Se nos ha muerto Diane Keaton. Y Robert Redford, añade rapidísima esa amiga acelerada que todos tenemos. Vale, Robert Redford también y antes pero no es lo mismo. Aunque de vez en cuando babee volviendo a ver Dos Hombres y Un Destino y no por Paul Newman (que ya es decir) sino por el bigote que adorna a Robert. O cómo Robert adornaba cualquier bigote. Este señor creó el Festival de Sundance, dirigió, le lavó la cabeza (tan apañado él) a Meryl Streep y dio la cara, ya verdaderamente anciano, en aquella peli de ladrón jubilado. Es decir, muchos méritos. Pero aquel peluquín naranja y la cirugía tremenda que se llevó de golpe su belleza… Aunque por supuesto me iría con él a pasear descalzos por el parque, hubiera preferido que Robert Redford envejeciera a poquitos como hacemos los demás.

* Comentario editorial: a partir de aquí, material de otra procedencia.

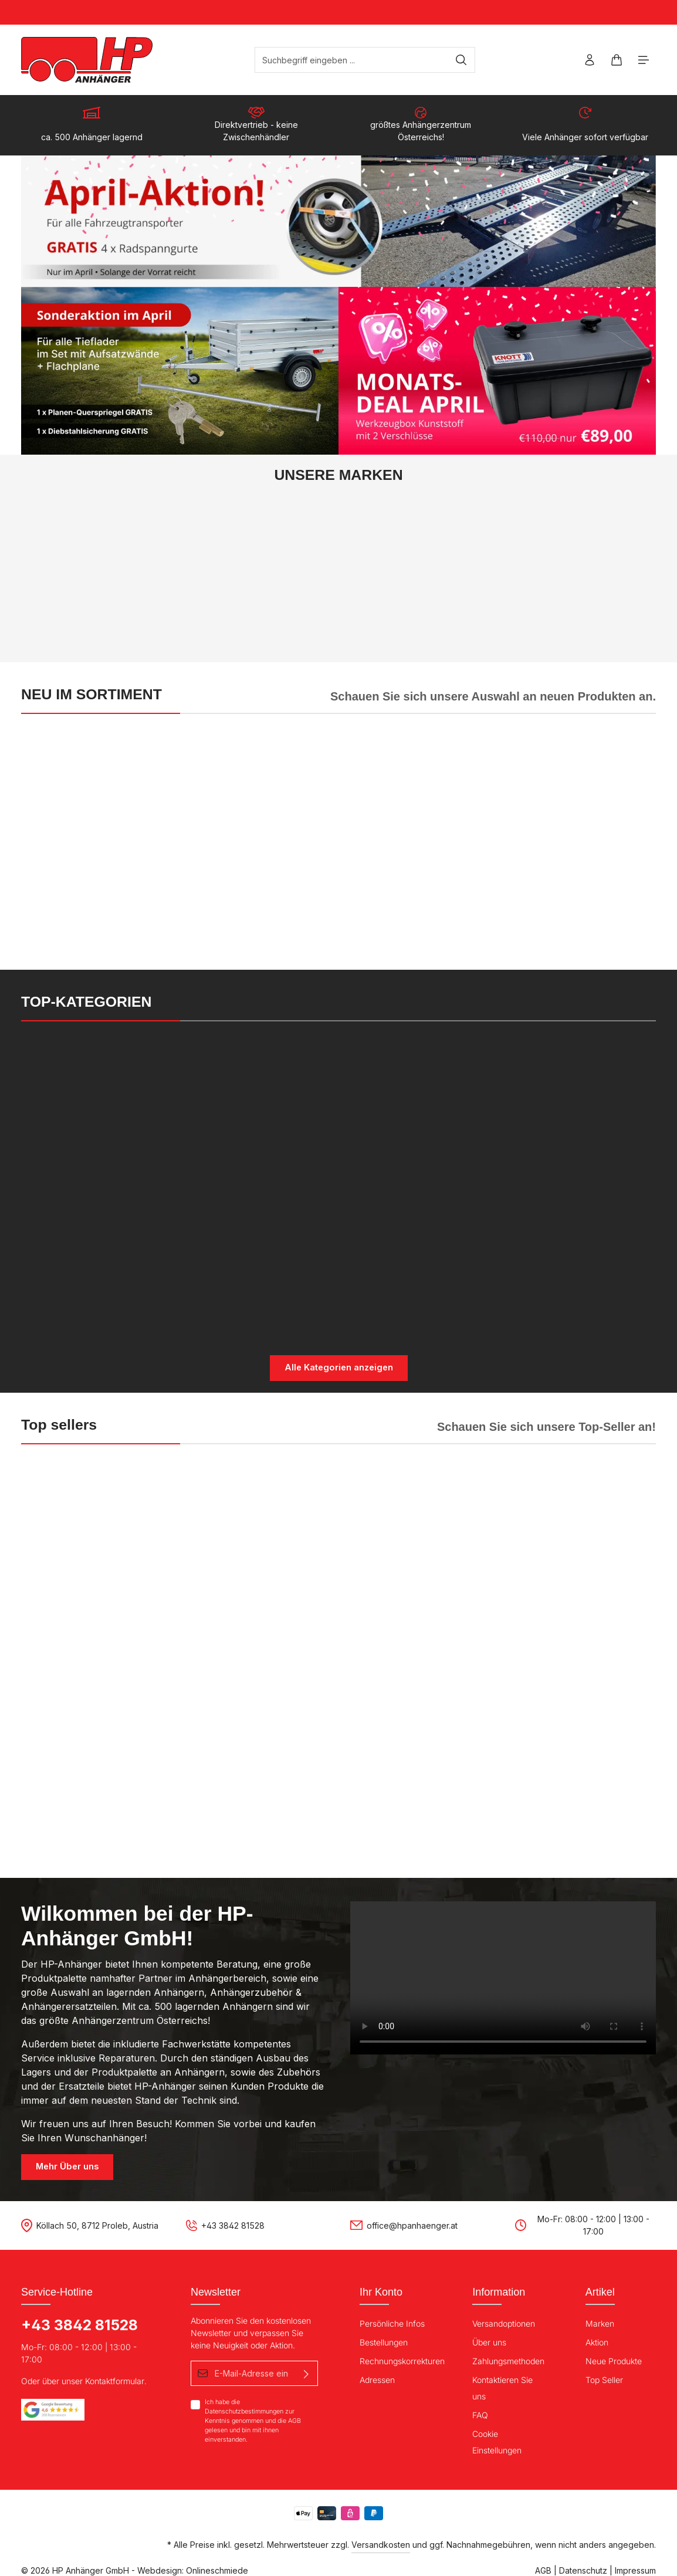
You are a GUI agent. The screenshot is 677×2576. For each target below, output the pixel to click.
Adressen (377, 2379)
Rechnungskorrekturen (402, 2360)
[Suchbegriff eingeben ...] (355, 60)
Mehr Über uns (66, 2166)
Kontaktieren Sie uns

Y Diane… Llevo un tiempín queriendo rendir mi particular homenaje a Diane Keaton. Para mi generación, que no significa necesariamente mi quinta aunque le caiga cerca, Diane Keaton ha sido especial.
Llevaba chaleco y chaqueta cuando las demás actrices se perdían en escotes y tules volanderos. No quiso casarse cuando eso aún parecía el destino envidiable de toda mujer. O tal vez, según contaba ella, es que Al Pacino no se decidió, algo atemorizado por una mujer tan espléndida en la vida real como la sra. de Corleone en la pantalla. Fué madre soltera por elección pasados los cincuenta y continuó haciendo películas con guiones que derrochaban sentido del humor. No sé si buscaba esos guiones o si los directores la buscaban a ella por lo bien que encajaba en aquellos diálogos chispeantes. No la recuerdo en cambio en ninguno de tantos revolcones cinematográficos al uso. Tal vez, porque como explicaba en Annie Hall (¿o fue en Manahattan?) «los de Filadelfia no hablamos nunca de sexo».
Diane además data nuestros años más locos, le pone fecha a nuestras primeras rebeldías, nuestros novios con el pelo largo, las lecturas de filosofía y …los pantalones de campana. Me quito el sombrero ante una mujer que solía llevarlo bien encasquetado.